* _TASK TO COMPLETE_: Restate exactly, please, each line of the listing from the one with "リストに戻る (456, 1720)" to the last, including both.

╭──

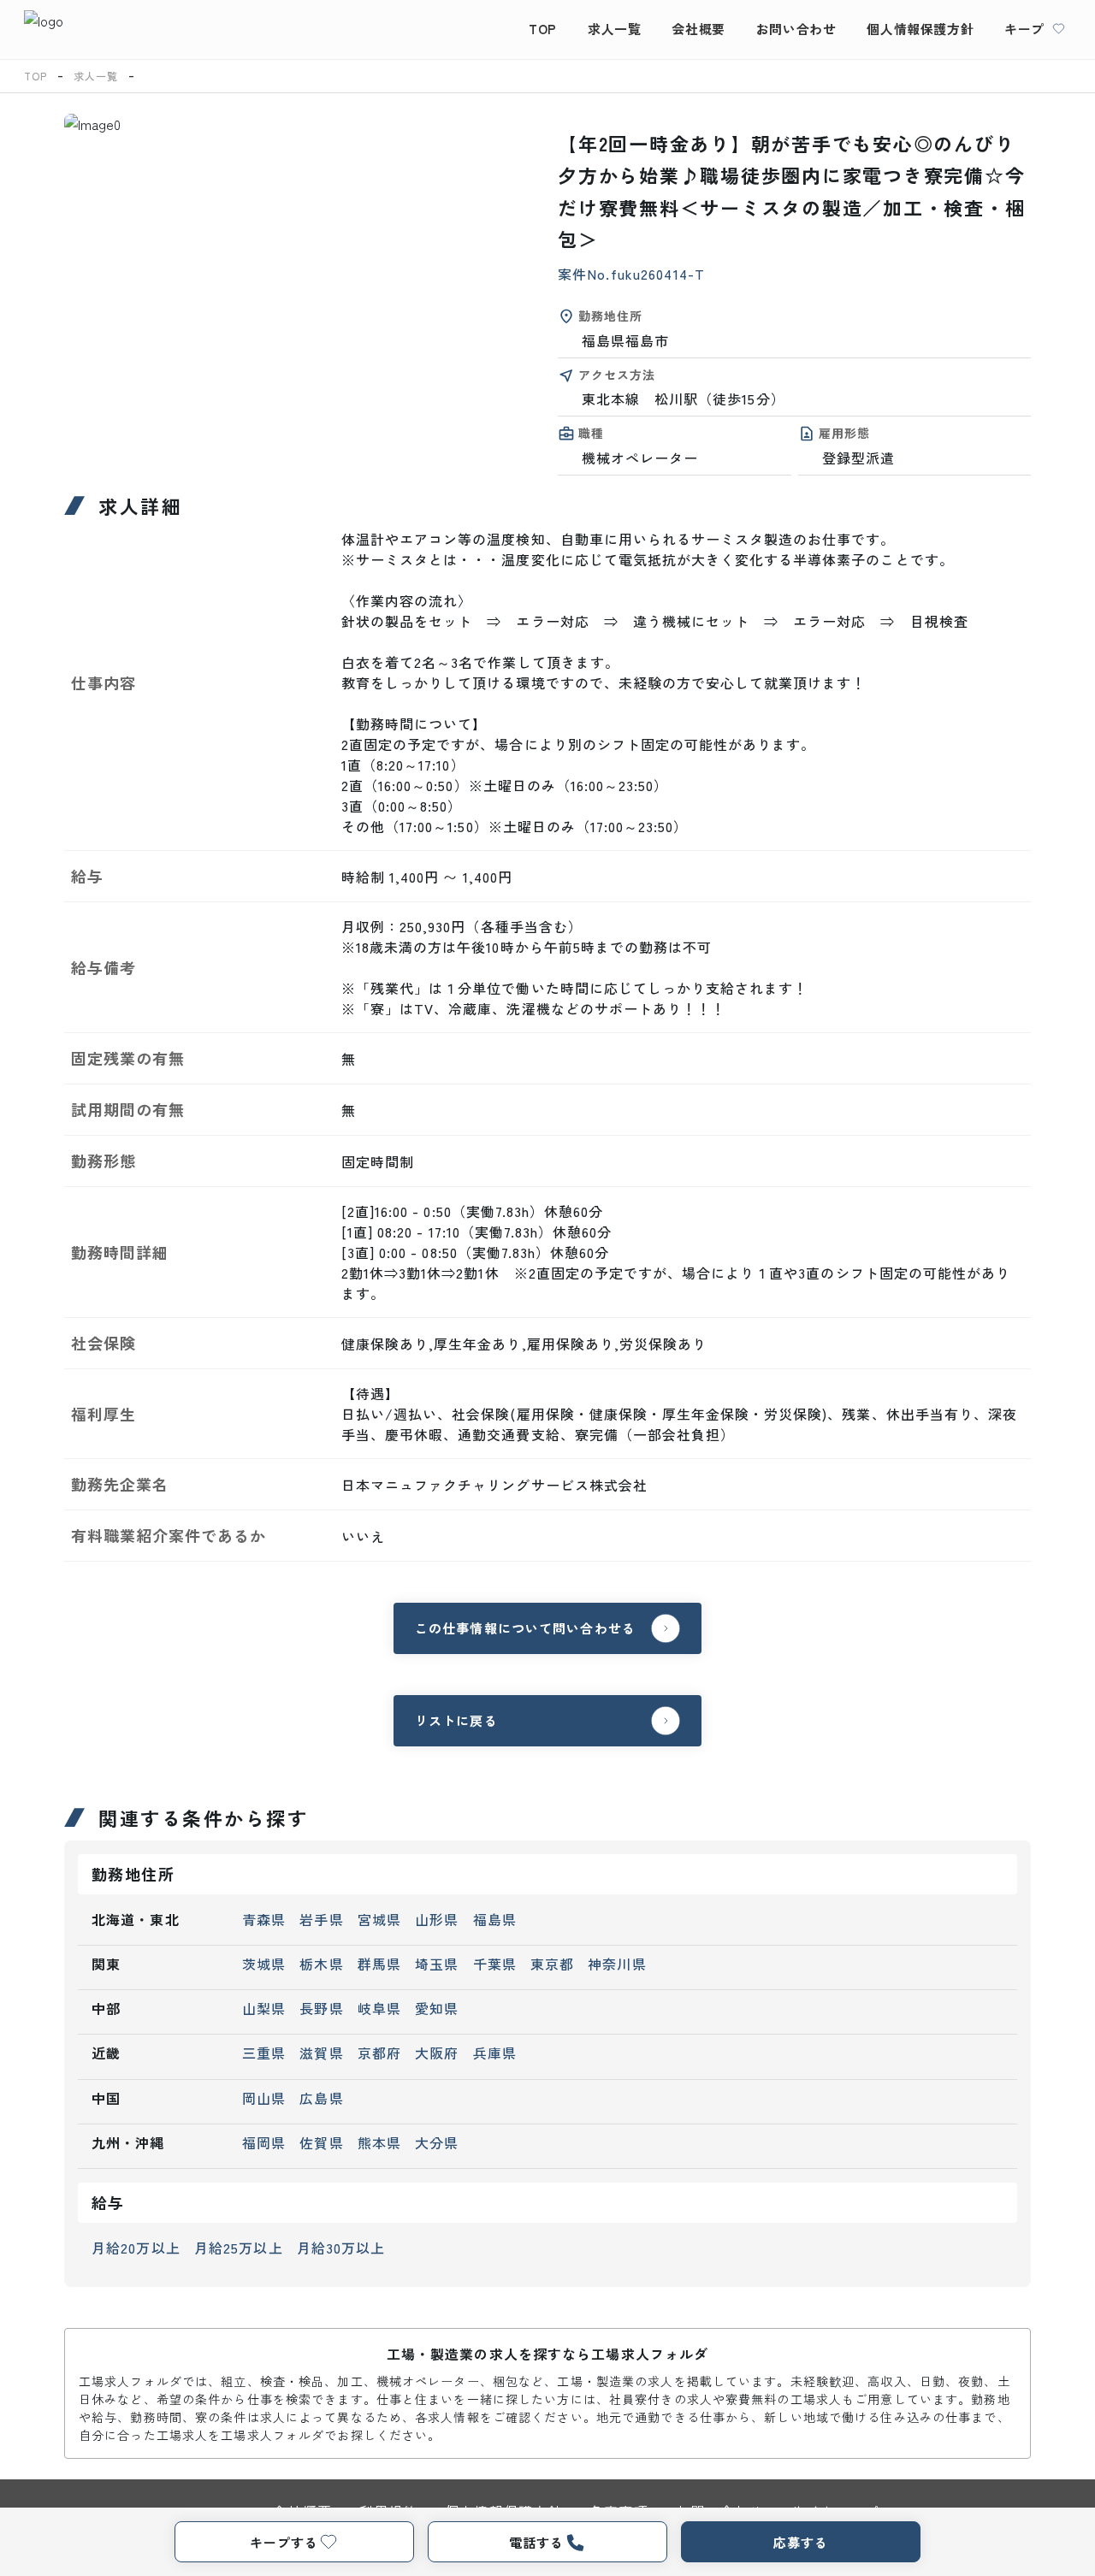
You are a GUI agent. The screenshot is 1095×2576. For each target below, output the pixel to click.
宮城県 (379, 1919)
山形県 (437, 1919)
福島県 (495, 1919)
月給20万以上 (136, 2247)
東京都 (552, 1963)
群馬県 (379, 1963)
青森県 (264, 1919)
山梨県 (264, 2008)
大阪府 (437, 2052)
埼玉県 (437, 1963)
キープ (1024, 29)
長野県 (321, 2008)
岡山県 (264, 2098)
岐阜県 (379, 2008)
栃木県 (321, 1963)
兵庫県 (495, 2052)
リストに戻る (456, 1720)
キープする (283, 2542)
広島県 (321, 2098)
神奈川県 (617, 1963)
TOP (543, 29)
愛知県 (437, 2008)
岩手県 (321, 1919)
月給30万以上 (341, 2247)
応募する (800, 2542)
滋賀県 (321, 2052)
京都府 (379, 2052)
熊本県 (379, 2142)
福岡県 (264, 2142)
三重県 (264, 2052)
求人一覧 (614, 29)
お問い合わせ (796, 29)
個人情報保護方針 (920, 29)
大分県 (437, 2142)
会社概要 (698, 29)
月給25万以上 (238, 2247)
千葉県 (495, 1963)
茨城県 (264, 1963)
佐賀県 (321, 2142)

╰──

* _RESULT_:
リストに戻る (456, 1720)
キープする (283, 2542)
広島県 (321, 2098)
神奈川県 (617, 1963)
TOP (543, 29)
愛知県 (437, 2008)
岩手県 (321, 1919)
月給30万以上 (341, 2247)
応募する (800, 2542)
滋賀県 (321, 2052)
京都府 (379, 2052)
熊本県 (379, 2142)
福岡県 (264, 2142)
三重県 (264, 2052)
求人一覧 (614, 29)
お問い合わせ (796, 29)
個人情報保護方針 (920, 29)
大分県 (437, 2142)
会社概要 (698, 29)
月給25万以上 (238, 2247)
千葉県 (495, 1963)
茨城県 (264, 1963)
佐賀県 (321, 2142)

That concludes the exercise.